═══ TEXTO DE LECTURA ═══

Ignacio Camacho-ABC
- A Illa se le reprocha que no ha hecho nada, como si eso fuese una lacra para hacer carrera política en España
Muchos españoles, de esa clase de ciudadanos en eterno y gratuito estado de recelo que les lleva a sentirse siempre mal gobernados, tienden a pensar que en medio de una pandemia devastadora y persistente convendría que el ministro de Sanidad fuese un profesional sanitario. Un experto en salud pública o al menos alguien que aunque no sea médico sepa algo de hospitales, fármacos y tratamientos. Una persona que se acuerde de comprar jeringuillas adecuadas cuando empieza una campaña de vacunación masiva, por ejemplo. Pero ésta es una idea pedestre y arbitrista que revela un concepto trasnochado y esquemático de la política e ignora que la gobernanza posmoderna necesita fórmulas mucho más imaginativas en la que lo importante es la comunicación, salir mucho en la tele y obedecer las consignas que reparten los gurús y los publicistas. Sólo desde una mentalidad antigua, refractaria a los cambios de paradigma, se puede pensar que una enfermedad que colapsa las UCI y mata seiscientas personas al día es un problema abordable desde el prisma limitado de la epidemiología o la medicina. De ahí la incomprensión popular sobre la esforzada gestión de un licenciado en filosofía (un filósofo es otra cosa) como Salvador Illa, o la decepción que entre quienes se enfrentan al Covid en primera línea causa el nombramiento de su sustituta Carolina Darias. Como prueba de este encuadre erróneo está Fernando Simón, que sí es médico pero donde de verdad brilla es en su faceta de pitoniso y comentarista de estadísticas.

═══ EXTRACTOS DE REGISTROS ═══

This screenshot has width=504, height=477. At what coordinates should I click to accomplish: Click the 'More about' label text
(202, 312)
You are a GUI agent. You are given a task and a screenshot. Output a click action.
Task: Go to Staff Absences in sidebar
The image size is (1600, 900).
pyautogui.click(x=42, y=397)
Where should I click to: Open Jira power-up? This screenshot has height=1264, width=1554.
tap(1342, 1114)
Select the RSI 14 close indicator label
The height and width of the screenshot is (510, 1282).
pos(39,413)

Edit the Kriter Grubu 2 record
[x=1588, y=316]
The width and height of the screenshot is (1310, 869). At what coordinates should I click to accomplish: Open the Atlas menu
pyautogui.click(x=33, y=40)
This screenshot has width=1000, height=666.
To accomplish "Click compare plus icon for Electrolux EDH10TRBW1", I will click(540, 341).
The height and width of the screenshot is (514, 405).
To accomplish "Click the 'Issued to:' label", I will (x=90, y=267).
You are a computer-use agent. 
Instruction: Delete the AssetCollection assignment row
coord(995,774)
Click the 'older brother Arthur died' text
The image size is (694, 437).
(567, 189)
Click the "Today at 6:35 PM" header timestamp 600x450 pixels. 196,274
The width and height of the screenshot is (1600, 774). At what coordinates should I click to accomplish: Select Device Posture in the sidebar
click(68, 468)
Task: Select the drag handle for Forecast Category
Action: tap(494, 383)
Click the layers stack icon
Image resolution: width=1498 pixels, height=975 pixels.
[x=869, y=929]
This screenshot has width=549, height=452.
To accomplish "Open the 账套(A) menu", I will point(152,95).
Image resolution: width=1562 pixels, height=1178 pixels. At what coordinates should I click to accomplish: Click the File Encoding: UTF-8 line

═══

TAREA PROPUESTA:
Escribe lo que sigue a la última oración de la columna de opinión sobre Salvador Illa y el Ministerio de Sanidad.

RESPUESTA:
La oposición y el periodismo le reprochan a Illa que no ha hecho nada, como si eso fuese una lacra para procurarse una carrera de dirigente en España. Nunca nadie ha sido destituido por ponerse de perfil ante las circunstancias, como solía recordar el socarrón Jesús Posada. En el Gabinete de Sánchez rige la máxima de eludir cualquier decisión antipática y el ya exministro ha bordado el papel de tipo atribulado por el drama, tan incapaz de una medida eficaz como de una mala palabra. Estaba ahí para eso, para adoptar el gesto exacto que en vez de ira provocase compasión por su fracaso. Ha cumplido la misión que le fue encomendada por el mando: eludir con expresión afligida cualquier tipo de responsabilidad ante el caos. Pero como toda impostura tiene un tiempo tasado, al final se le ha caído la máscara de hombre de palo porque la crecida del contagio exigía restricciones contraproducentes para su condición de candidato.
Su sucesora, funcionaria de oficio, llega con similar cometido: afrontar la epidemia con el enfoque político que el presidente impone desde el principio. Cambios mínimos. Estrategia de enroque y escapismo: que las autonomías se ocupen del virus con los actuales -y escasos- instrumentos jurídicos. Si Darias tiene siquiera voluntad de un eventual giro de estilo se verá cuando se sepa si Simón el Falsario continúa o no en su sitio.